__Exercise instructions__
Leaving pictures out, repeat word for word the line that has "The image size" and each line that follows it to the end of the listing.

__Available data__
————————

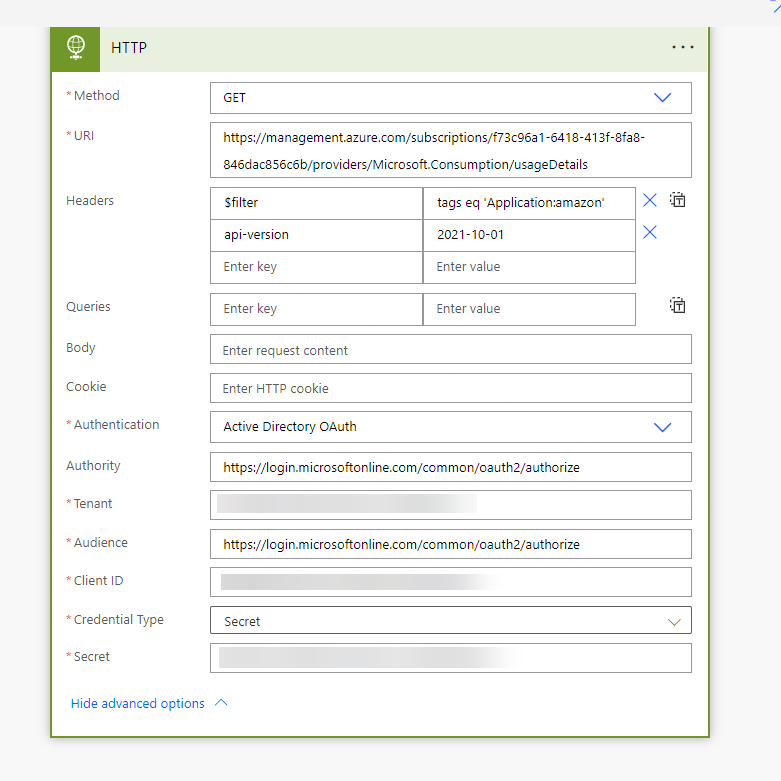Open the Credential Type dropdown
Image resolution: width=781 pixels, height=781 pixels.
pos(451,620)

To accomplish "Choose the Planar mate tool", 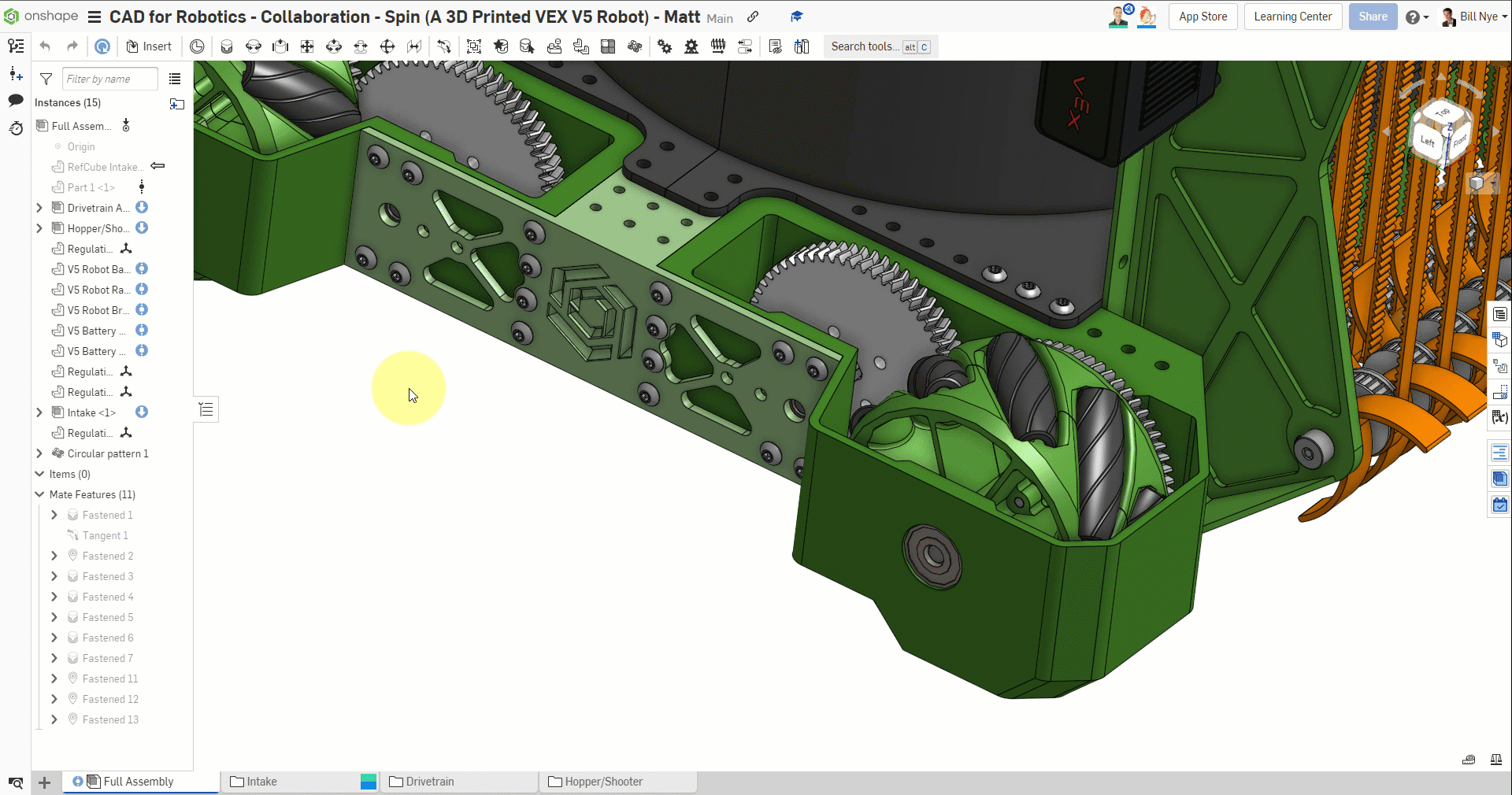I will [x=307, y=46].
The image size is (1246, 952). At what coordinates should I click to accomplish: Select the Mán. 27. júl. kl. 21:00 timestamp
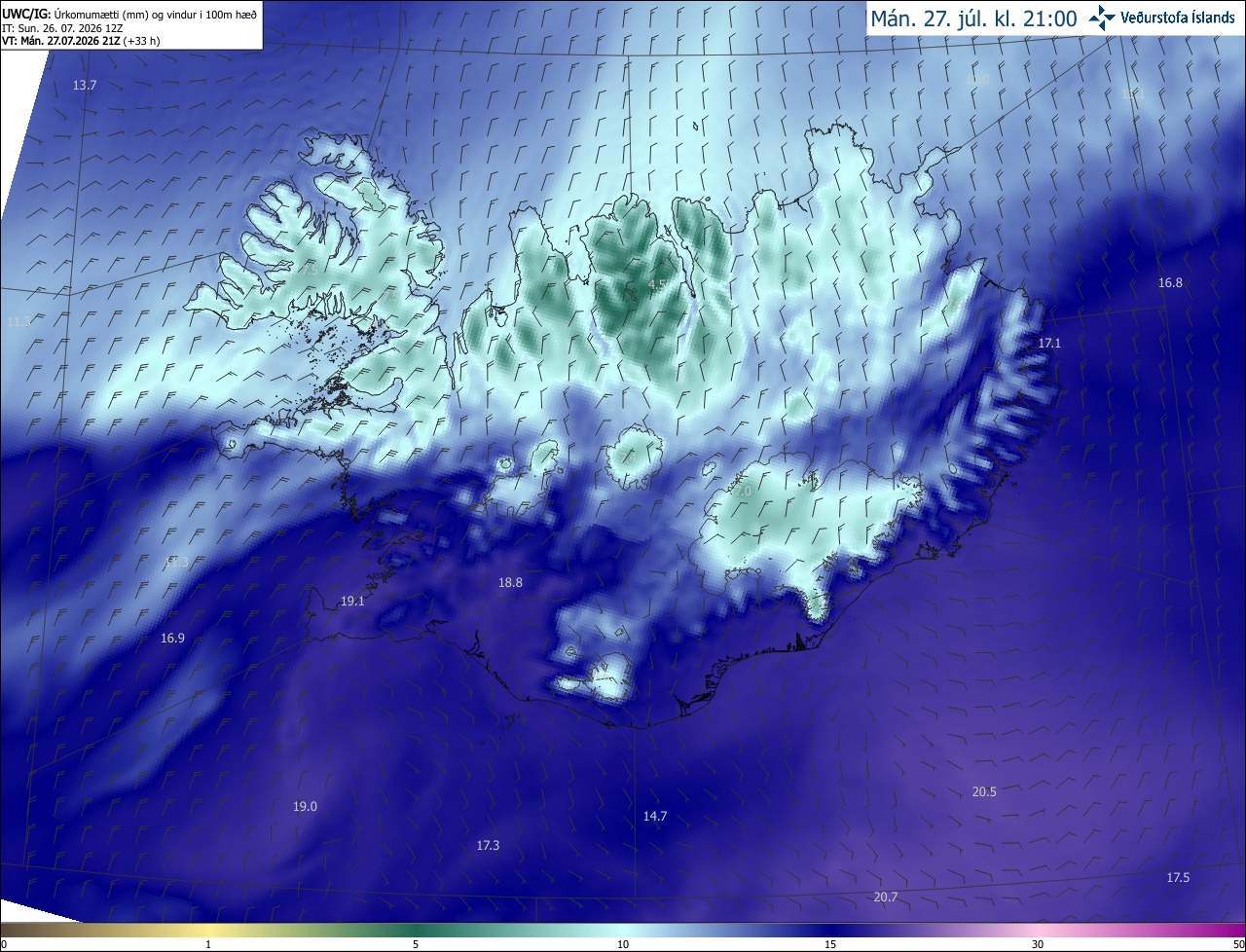pos(973,18)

————————

__Written response__
The image size is (1246, 952). At what coordinates should I click to accomplish: Select the Mán. 27. júl. kl. 21:00 timestamp
pos(973,18)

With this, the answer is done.